The story splinters and changes focus throughout, but the core of the narrative – particularly in the first two acts – is the awkward love triangle that appears between the three leads, Jong-su, Ben and Hae-mi. Now, you’ve seen love triangles a million times before, but the one thing that proves really striking in Burning is how it uses a time-old narrative formula to manoeuvre the story towards more unexpected places, reminiscent of how David Lynch’s Mulholland Drive starts off in such orthodox fashion, only to move to something totally different come the end of the movie.
And to a certain extent, there is a lot of Lynch to be seen in this film. While it’s certainly a lot more grounded than Lynch’s most daring work, Burning’s greatest intrigue comes in the dramatic ambiguity crafted so well by the unsettling atmosphere, and even though I can’t say that the pay off is quite so spectacular in the end, it does at least engage and intrigue you from the start.
However, while Burning is definitely bold with its ambiguous story, it’s also heavily flawed in its attempts to tell it. The transition from love triangle focus to something stranger is impressive, but what comes about in the end doesn’t really tie up all too well, or bring about something even more striking to make you not even care.
Again, that’s the thing with Mulholland Drive, and while I’m certainly not its greatest defender, the final act of the movie is so far out that it makes you completely forget what’s come before. Burning, on the other hand, while bringing about something more unsettling later on, just isn’t enough to really grab you, and instead loses out on that big and bold gamble.

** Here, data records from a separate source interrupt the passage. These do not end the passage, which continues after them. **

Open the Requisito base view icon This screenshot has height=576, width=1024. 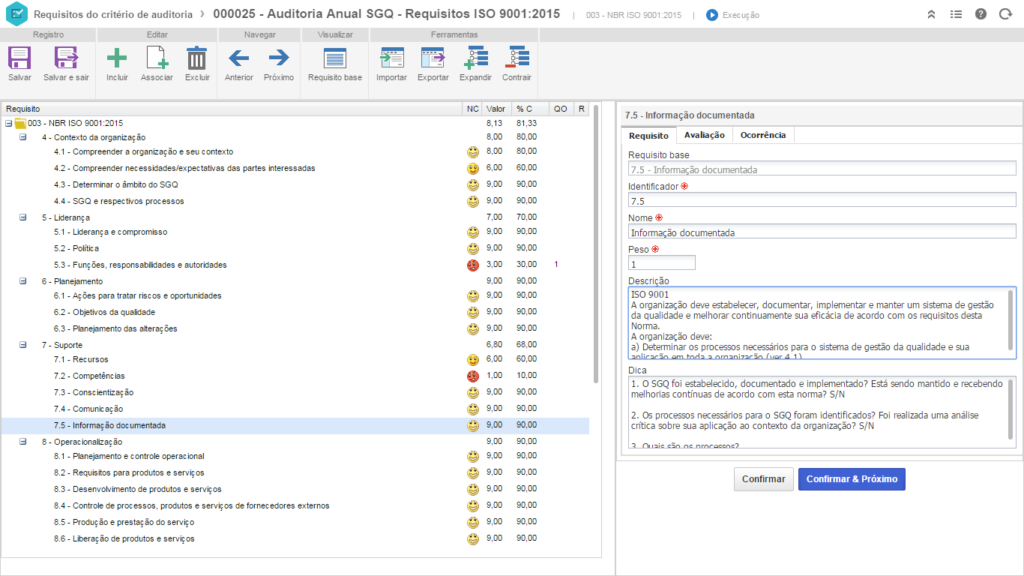coord(335,58)
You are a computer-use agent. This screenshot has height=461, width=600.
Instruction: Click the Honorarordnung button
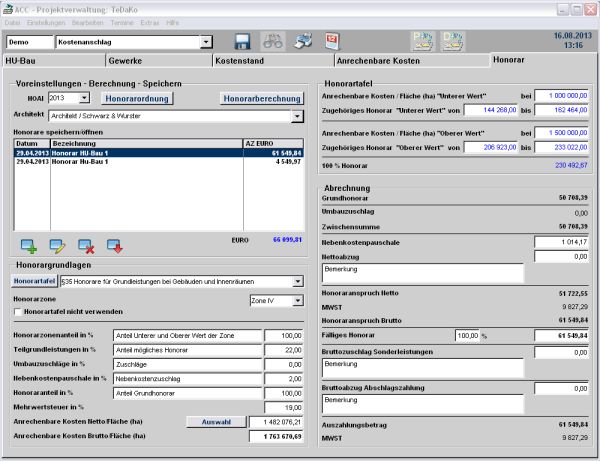tap(136, 98)
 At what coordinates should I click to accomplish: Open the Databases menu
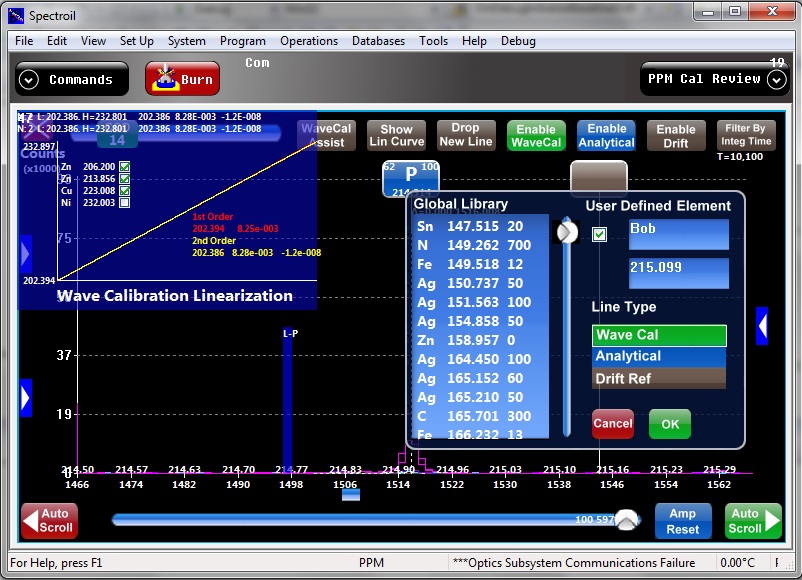pyautogui.click(x=378, y=41)
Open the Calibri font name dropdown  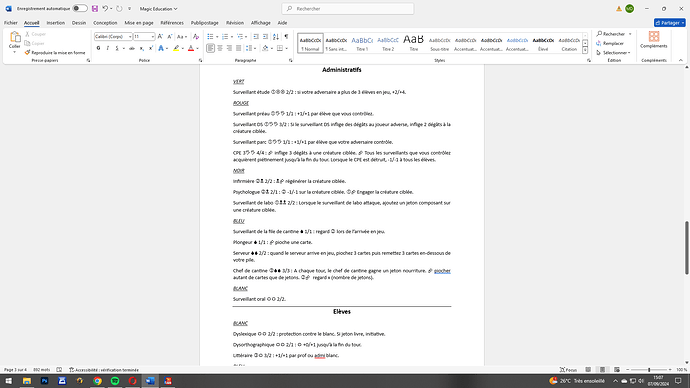point(130,37)
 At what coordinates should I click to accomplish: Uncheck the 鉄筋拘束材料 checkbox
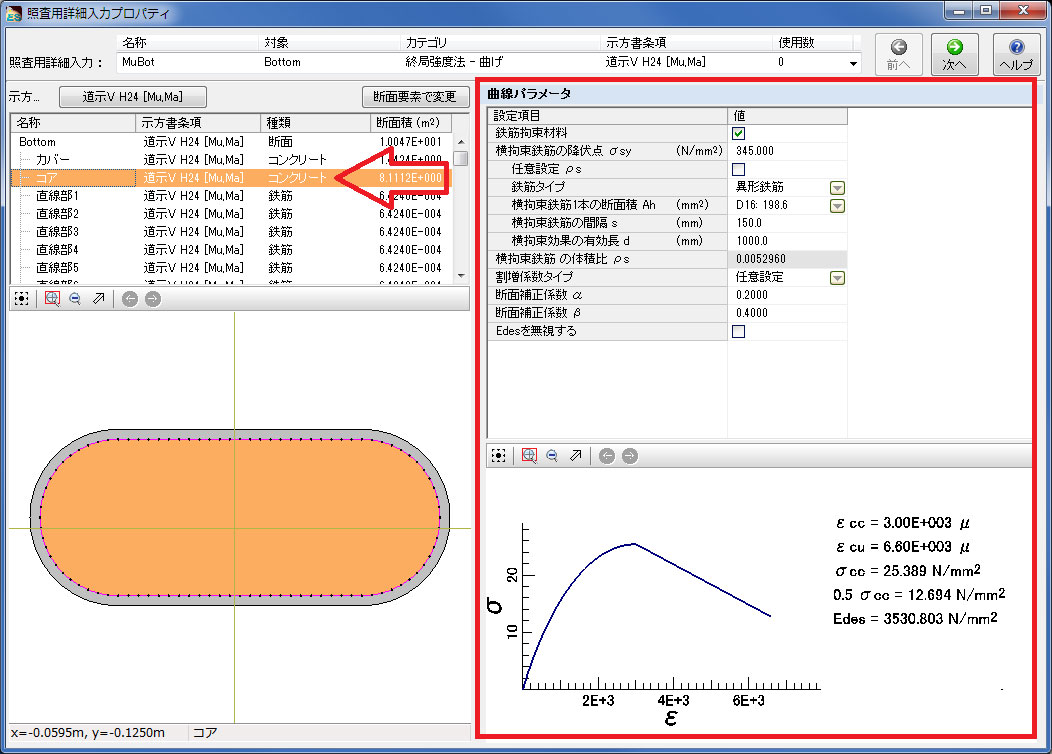739,133
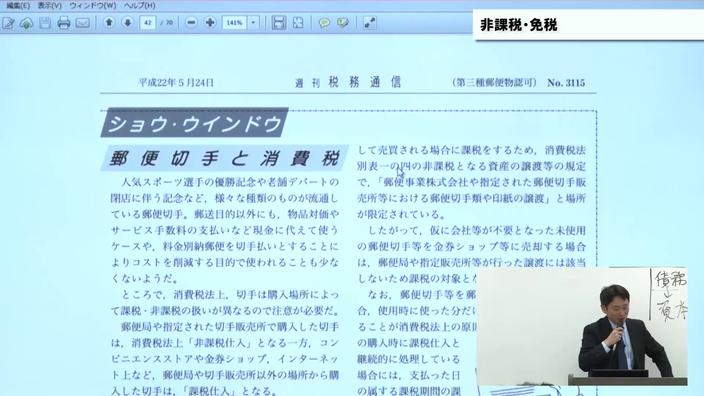Go to previous page with up arrow

coord(109,22)
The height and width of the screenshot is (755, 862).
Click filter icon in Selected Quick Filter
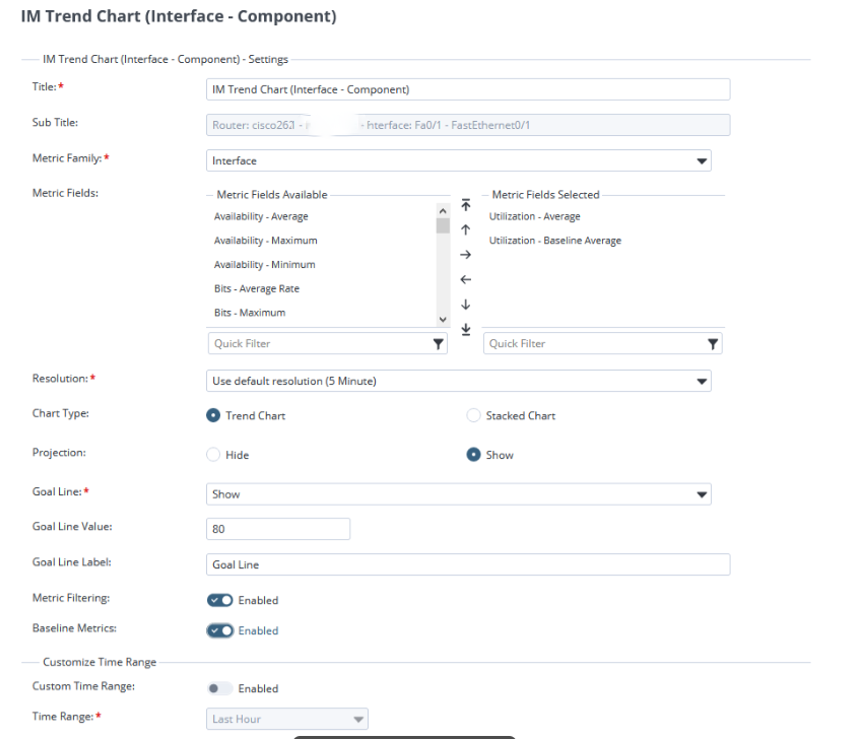tap(712, 344)
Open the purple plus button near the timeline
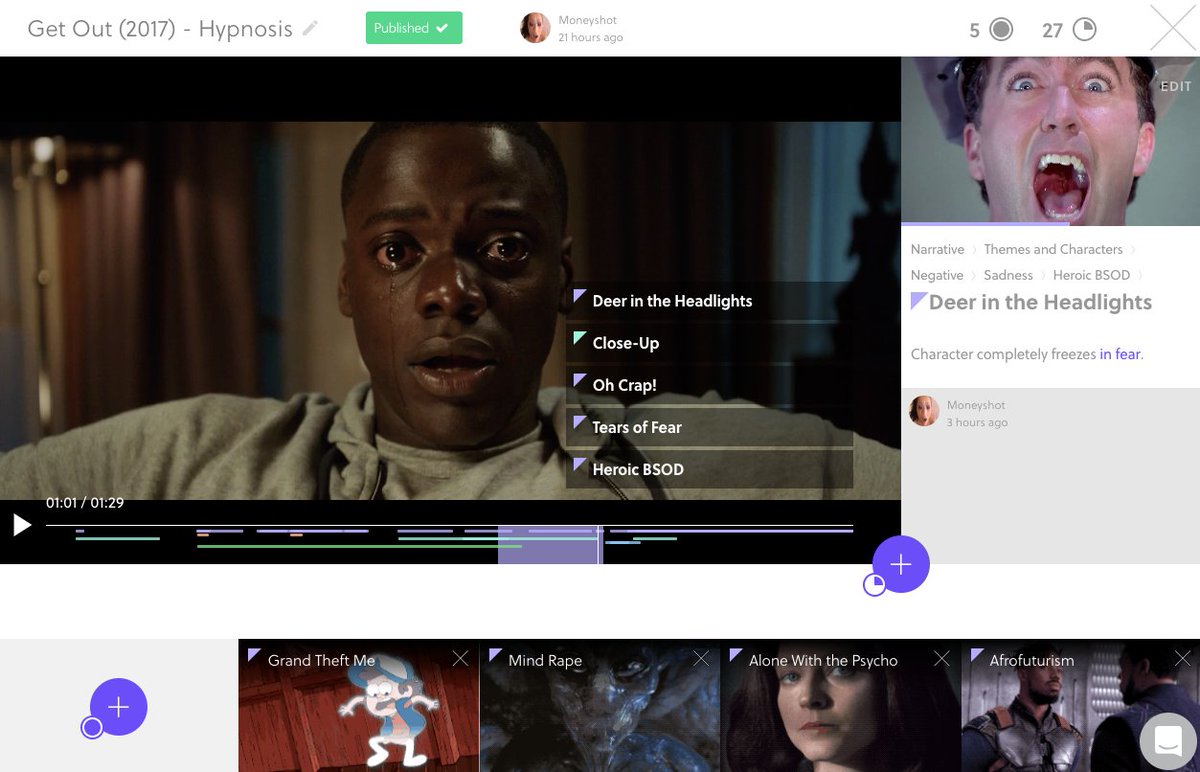 (899, 564)
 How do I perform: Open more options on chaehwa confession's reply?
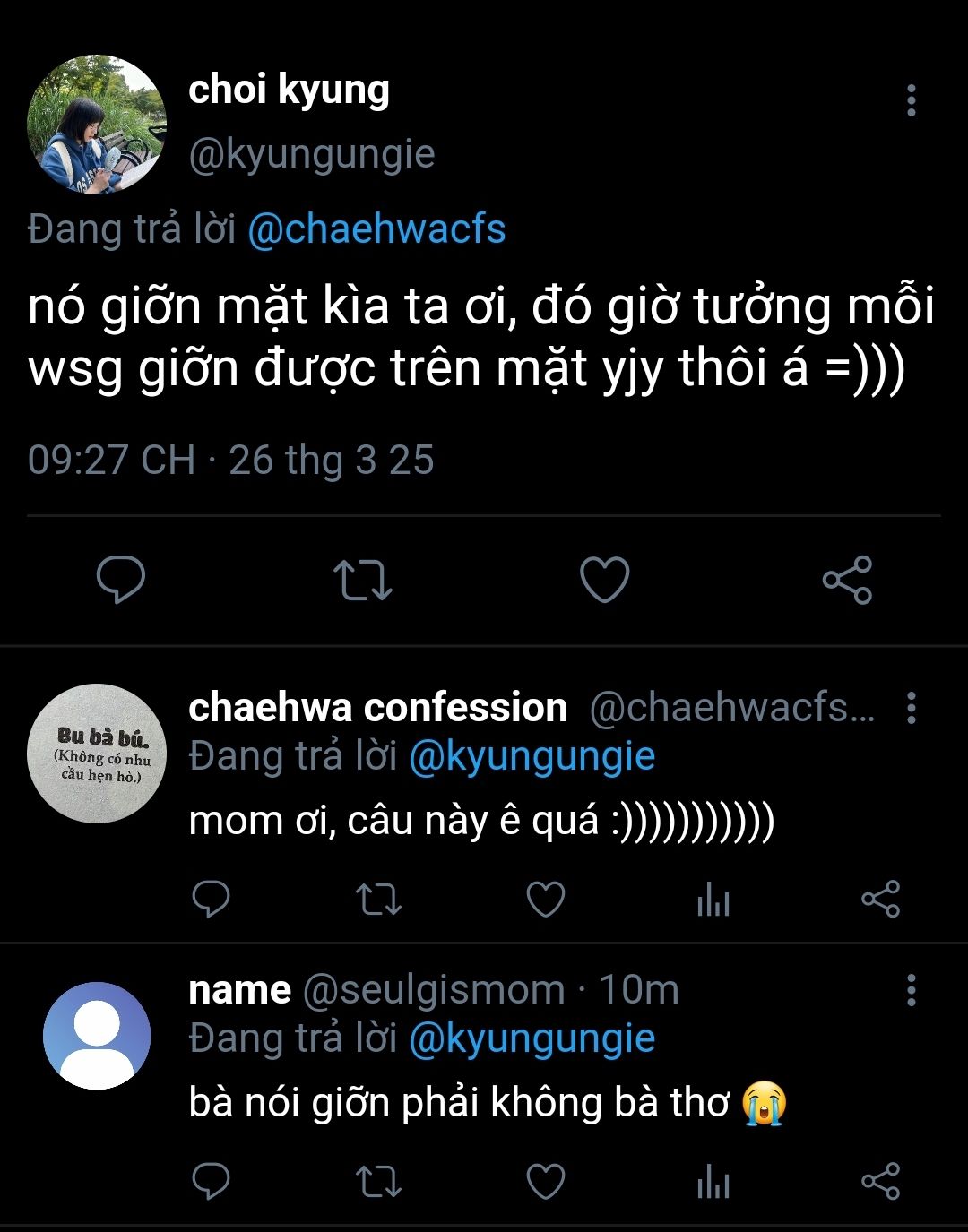coord(911,708)
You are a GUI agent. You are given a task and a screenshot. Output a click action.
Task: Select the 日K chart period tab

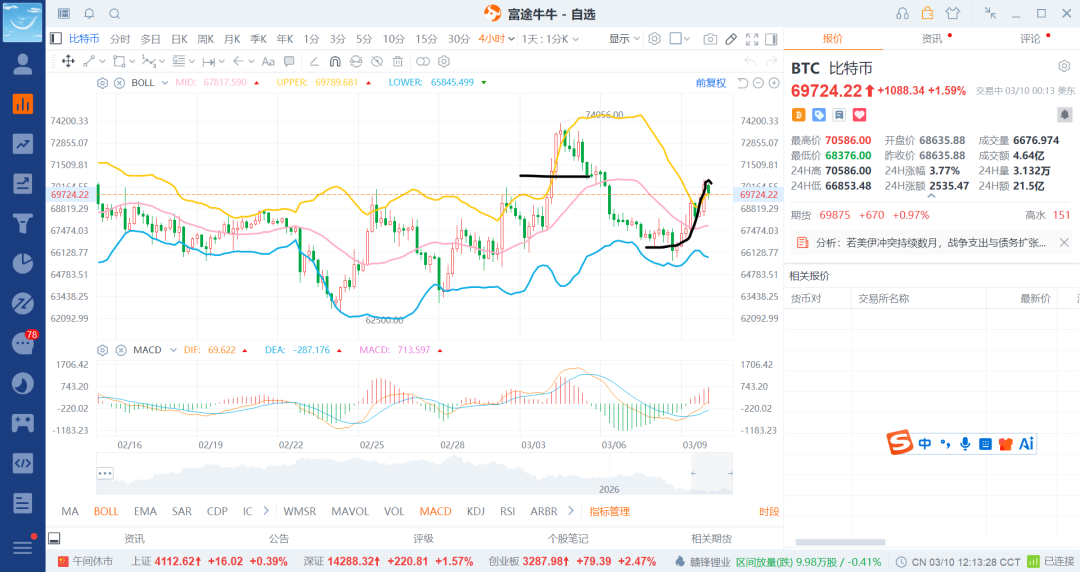[x=179, y=39]
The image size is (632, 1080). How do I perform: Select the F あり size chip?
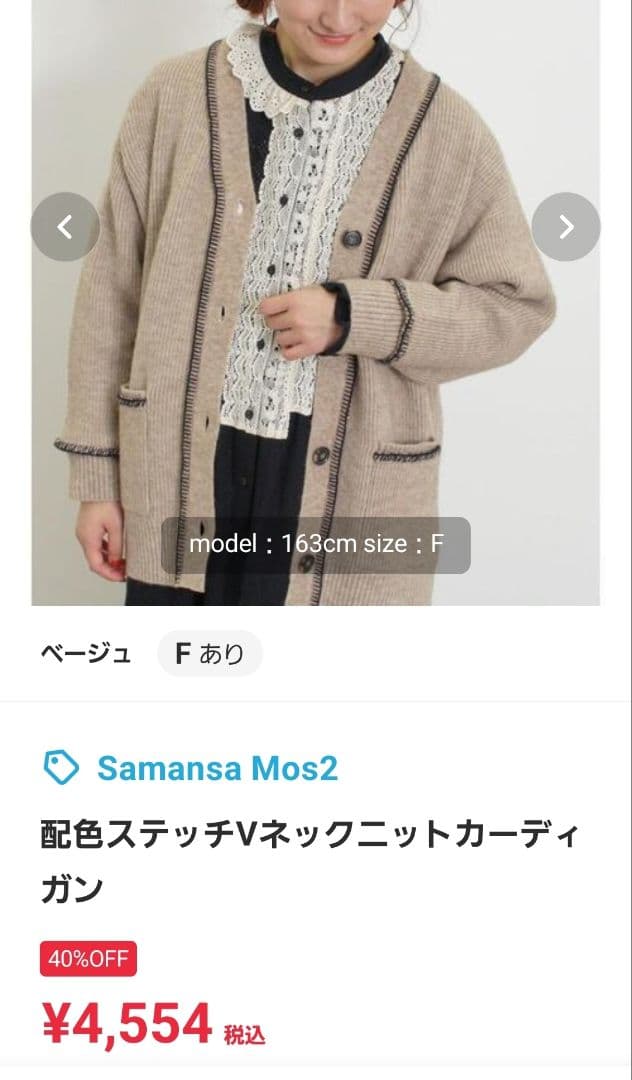(209, 654)
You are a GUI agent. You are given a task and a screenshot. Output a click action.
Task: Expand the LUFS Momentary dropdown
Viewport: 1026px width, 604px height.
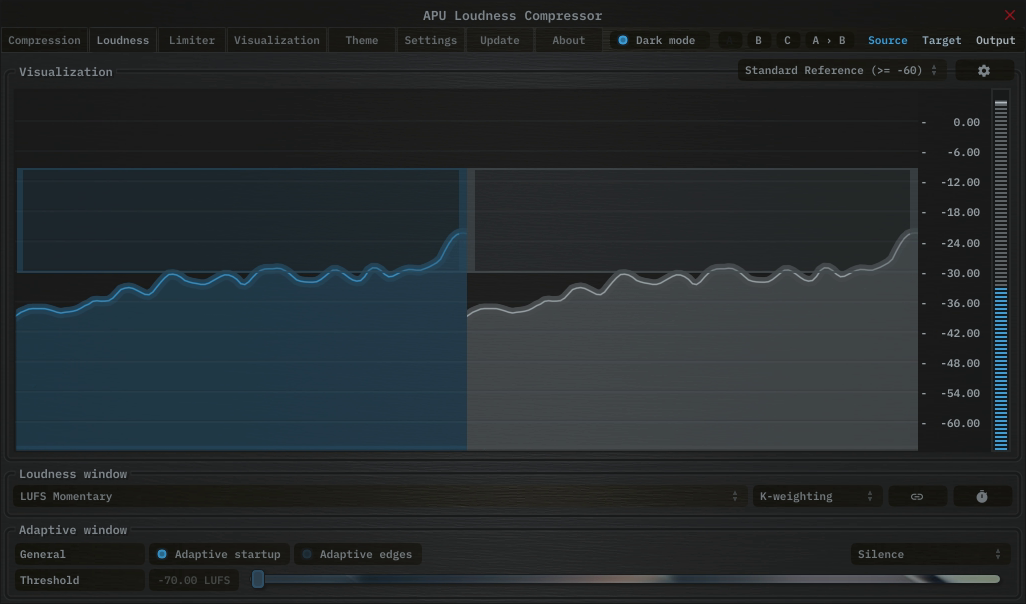tap(380, 497)
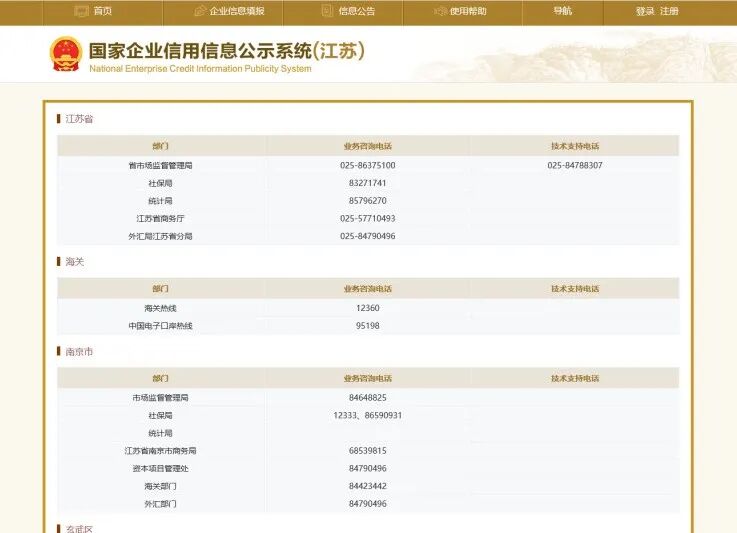Click technical support number 025-84788307
The width and height of the screenshot is (737, 533).
(574, 165)
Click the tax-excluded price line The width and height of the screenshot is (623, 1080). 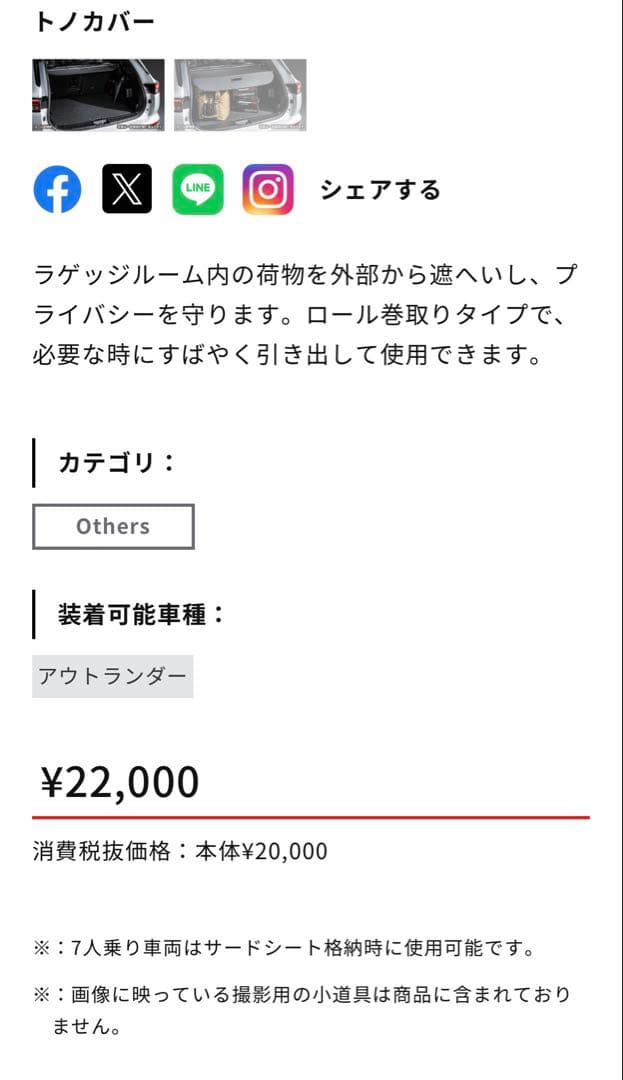(180, 853)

As a result, I found myself really trying to make something of the latter stages’ increasingly tenuous links with what’s come before, inevitably to no avail. And that’s a shame, because if this movie did take a slightly more orthodox and grounded approach to its story, there would have been some really interesting drama right up to the finish.
The clearest example of that is how the film handles the theme of the socio-economic divide. South Korea, like most developed countries, has significant wealth disparity, and that’s borne out in the contrast between Ben, a wealthy, player-esque individual whose bizarre hobby amounts to effective debauchery, and Jong-su, a humbler, weaker person from a poorer background, whose hopes are repeatedly overrun by Ben’s actions.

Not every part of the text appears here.